### WHAT YOU NEED TO DO
1. Reproduce the methods section between "4.11. Data Analysis" and "correlation coefficient method.", inclusive.
2. According to the methods section, why were the Z-stage confocal sections of each live embryo analyzed further?

### TEXT SECTION
BEGIN
4.8. Promoter Analysis

The genomic sequence of sxl1a was taken from Medaka Ensemble database (http://www.ensembl.org/Oryzias_latipes/Info/Index, accessed on 10 November 2021) and analyzed using Promoter 2 (http://www.cbs.dtu.dk/services/Promoter/, accessed on 5 January 2022). The estrogen responsive elements (ERE) were manually marked according to their respective conserved sequences [46]. 4–6 kb promoter of sxl1a was isolated from medaka genomic DNA and directionally cloned in pGL3 promoter-less luciferase vector. The promoter analysis was performed using previously described protocol [26,43]. Briefly, HEK-293 cells were seeded in 24-well plates at 5 × 10⁵ cells/well in Dulbecco’s modified Eagle’s Medium (Sigma-Aldrich, Tokyo, Japan). After 24 h, the cells were transfected with pGL3-promoter-luciferase plasmid and pcDNA3.1-ERβ2/ERα plasmid (200 ng/well) in triplicates. The luciferase assay was performed after 48 h of transfection. The experiment was repeated thrice for reproducibility.

4.9. Overexpression and Knockdown of sxl Genes

Both knockdown and overexpression analysis were performed using dsred-olvas 3′utr transgenic medaka. Knockdown (KD) and overexpression (OV) were performed using the previously published protocols [24,26]. Briefly, the mRNAs were synthesized from pCS2-sxl1a-GFP and pCS2-sxl1b-GFP plasmids with mMESSAGE mMACHINE SP6 kit (Ambion, Austin, TX, USA) following polyA addition with poly-A tailing kit (Ambion). The purified RNA (in case of OV experiment) or linearized pcDNA-Sxl1aAS plasmid (in case of KD experiment) were injected in one-cell-stage medaka embryos (olvas-dsred transgenic) at 1 ng/µL. Pictures were taken at 2 and 3 days after fertilization (DAF) using Zeiss LSM 700 confocal microscope for each embryo, separately. The Z-stage confocal sections of each live embryo were further analyzed to ascertain the PGC numbers at each stage. The embryos showing reporter gene (GFP) expression were then grown separately until 10 DAH on a 24-well dish (1 embryo/well) and fixed/preserved for histological and real time PCR analysis.

4.10. Chemical Treatment

The chemicals, 17β-estradiol (E2, Sigma, Ronkonkoma, NY, USA), aromatase inhibitor (AI, LKT labs, St Paul, MN, USA), and 11-keto testosterone (11-KT, Sigma, USA) were dissolved in DMSO (Nacalai Tesque, Kyoto, Japan) and used for treatment. For embryonic treatment, one-/two-cell-stage medaka embryos (100 embryos/50 mL of water) were treated till 18 DAF (if not otherwise specifically mentioned). The embryos were reared as mentioned above, with daily water exchange. The adults (15/sex/group) were treated for 10–21 days with daily water exchange. The experiments were repeated at least 5 times and each individual was processed separately.

4.11. Data Analysis

All experiments were conducted for a minimum of 6 times (biological replicates) and statistical differences were assessed based on biological replicates, if not otherwise mentioned. Statistical differences in relative mRNA expression between various experimental groups were assessed by one- or two-way ANOVA of normalized data, followed by Tukey’s test, or Student’s t-test. All statistical analyses were performed using SPSS, version 22, and all experimental data are shown as mean ± SEM. Differences were considered statistically significant at p < 0.05, if not otherwise mentioned. The correlations were calculated using Pearson correlation coefficient method.
END
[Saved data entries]
BEGIN
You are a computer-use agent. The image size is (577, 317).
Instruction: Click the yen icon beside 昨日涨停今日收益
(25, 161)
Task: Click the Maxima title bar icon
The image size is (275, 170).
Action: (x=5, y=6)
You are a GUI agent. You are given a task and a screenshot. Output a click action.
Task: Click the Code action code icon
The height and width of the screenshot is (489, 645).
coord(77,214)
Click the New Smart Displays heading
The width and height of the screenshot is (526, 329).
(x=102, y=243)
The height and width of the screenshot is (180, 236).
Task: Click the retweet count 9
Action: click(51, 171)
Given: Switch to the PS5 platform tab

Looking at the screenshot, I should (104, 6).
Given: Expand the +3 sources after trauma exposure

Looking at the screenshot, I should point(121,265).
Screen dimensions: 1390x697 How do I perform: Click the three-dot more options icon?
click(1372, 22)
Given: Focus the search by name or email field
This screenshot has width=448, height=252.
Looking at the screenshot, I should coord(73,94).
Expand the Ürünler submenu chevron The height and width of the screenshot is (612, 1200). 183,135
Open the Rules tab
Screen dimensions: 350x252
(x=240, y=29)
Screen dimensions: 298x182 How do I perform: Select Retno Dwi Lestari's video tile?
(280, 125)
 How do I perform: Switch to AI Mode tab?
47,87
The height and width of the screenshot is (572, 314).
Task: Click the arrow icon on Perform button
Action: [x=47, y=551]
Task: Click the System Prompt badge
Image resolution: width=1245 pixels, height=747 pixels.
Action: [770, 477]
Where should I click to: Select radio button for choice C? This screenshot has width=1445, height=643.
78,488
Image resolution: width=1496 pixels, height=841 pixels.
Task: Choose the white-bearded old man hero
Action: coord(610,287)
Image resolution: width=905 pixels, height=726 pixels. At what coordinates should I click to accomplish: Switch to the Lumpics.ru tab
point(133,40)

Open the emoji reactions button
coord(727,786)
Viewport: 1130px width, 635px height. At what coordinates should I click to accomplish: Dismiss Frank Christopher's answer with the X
END
### OUTPUTS IN ORDER
1.
4.11. Data Analysis

All experiments were conducted for a minimum of 6 times (biological replicates) and statistical differences were assessed based on biological replicates, if not otherwise mentioned. Statistical differences in relative mRNA expression between various experimental groups were assessed by one- or two-way ANOVA of normalized data, followed by Tukey’s test, or Student’s t-test. All statistical analyses were performed using SPSS, version 22, and all experimental data are shown as mean ± SEM. Differences were considered statistically significant at p < 0.05, if not otherwise mentioned. The correlations were calculated using Pearson correlation coefficient method.

2. They were analyzed to determine the number of PGCs at each stage.